Mediæval art in its early stages only changed its characters to saints and angels, priests and bishops. But, as it progressed from its Byzantine type, it also gradually gave more and more importance to accessories in the background, in which hills, cities, rocks, and trees, began to play a conspicuous part. At last, after the Renaissance, landscape painting became a recognized and separate branch of pictorial art, first with an admixture of figures, wild animals, or still life, but afterward in a more fully differentiated form, with all its varieties of marine, architectural, forestine, or river subjects, its waterfalls, its clouds, its rocks, its valleys, and its heather-clad hills.
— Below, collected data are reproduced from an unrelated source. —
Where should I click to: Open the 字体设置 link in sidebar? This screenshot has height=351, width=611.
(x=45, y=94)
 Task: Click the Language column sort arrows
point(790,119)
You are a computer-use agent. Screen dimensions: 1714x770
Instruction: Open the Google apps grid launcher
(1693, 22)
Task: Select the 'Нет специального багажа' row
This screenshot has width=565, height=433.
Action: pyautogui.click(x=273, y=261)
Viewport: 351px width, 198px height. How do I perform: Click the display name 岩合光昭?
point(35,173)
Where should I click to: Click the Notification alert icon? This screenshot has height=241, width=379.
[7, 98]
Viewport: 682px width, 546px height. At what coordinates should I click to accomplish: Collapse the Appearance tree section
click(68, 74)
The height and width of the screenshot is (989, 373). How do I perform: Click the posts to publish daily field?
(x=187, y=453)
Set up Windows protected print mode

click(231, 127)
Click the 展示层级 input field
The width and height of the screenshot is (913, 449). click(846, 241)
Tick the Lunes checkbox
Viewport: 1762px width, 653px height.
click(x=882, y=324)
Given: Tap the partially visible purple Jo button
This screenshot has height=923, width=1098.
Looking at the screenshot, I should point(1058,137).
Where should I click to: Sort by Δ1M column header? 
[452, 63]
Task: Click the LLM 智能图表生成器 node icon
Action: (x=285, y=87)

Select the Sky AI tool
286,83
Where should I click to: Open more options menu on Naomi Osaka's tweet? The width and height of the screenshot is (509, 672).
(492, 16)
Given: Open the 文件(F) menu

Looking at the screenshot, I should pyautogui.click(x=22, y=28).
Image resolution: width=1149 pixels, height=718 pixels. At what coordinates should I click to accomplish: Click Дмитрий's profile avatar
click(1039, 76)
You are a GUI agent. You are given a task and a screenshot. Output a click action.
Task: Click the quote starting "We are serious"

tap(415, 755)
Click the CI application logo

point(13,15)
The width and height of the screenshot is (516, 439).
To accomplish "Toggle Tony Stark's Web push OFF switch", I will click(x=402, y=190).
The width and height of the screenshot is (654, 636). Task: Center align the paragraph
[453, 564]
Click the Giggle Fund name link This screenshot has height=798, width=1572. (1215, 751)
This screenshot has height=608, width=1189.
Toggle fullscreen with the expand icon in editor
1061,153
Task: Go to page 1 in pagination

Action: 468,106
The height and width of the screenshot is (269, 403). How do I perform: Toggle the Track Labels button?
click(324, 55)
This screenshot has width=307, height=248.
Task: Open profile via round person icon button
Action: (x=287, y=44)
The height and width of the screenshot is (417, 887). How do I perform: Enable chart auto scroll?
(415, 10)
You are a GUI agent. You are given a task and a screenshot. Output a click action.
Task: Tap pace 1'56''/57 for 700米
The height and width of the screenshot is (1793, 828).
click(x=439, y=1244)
Even in our own day, very young people and the uncultivated classes care little for any but figure-painting: children pass over the landscapes in their picture books, and fasten at once upon the man on horseback or the boy with a top. The first object they try to draw for themselves is a human face. So, too, with literature. All primeval literary works consist of a legend, a story historical or mythical, the tale of what some man or some god has done. To the very end, novels, plays, and biography, the most human in their interest, are the favorite forms of literature. Poetry at first is all epic or narrative: lyric and descriptive verse only come in at a much later point of evolution, and are seldom thoroughly relished by any but the most cultivated. "Tell me a story," says the youngest child. "History is the most delightful of studies," says the Roman philosopher.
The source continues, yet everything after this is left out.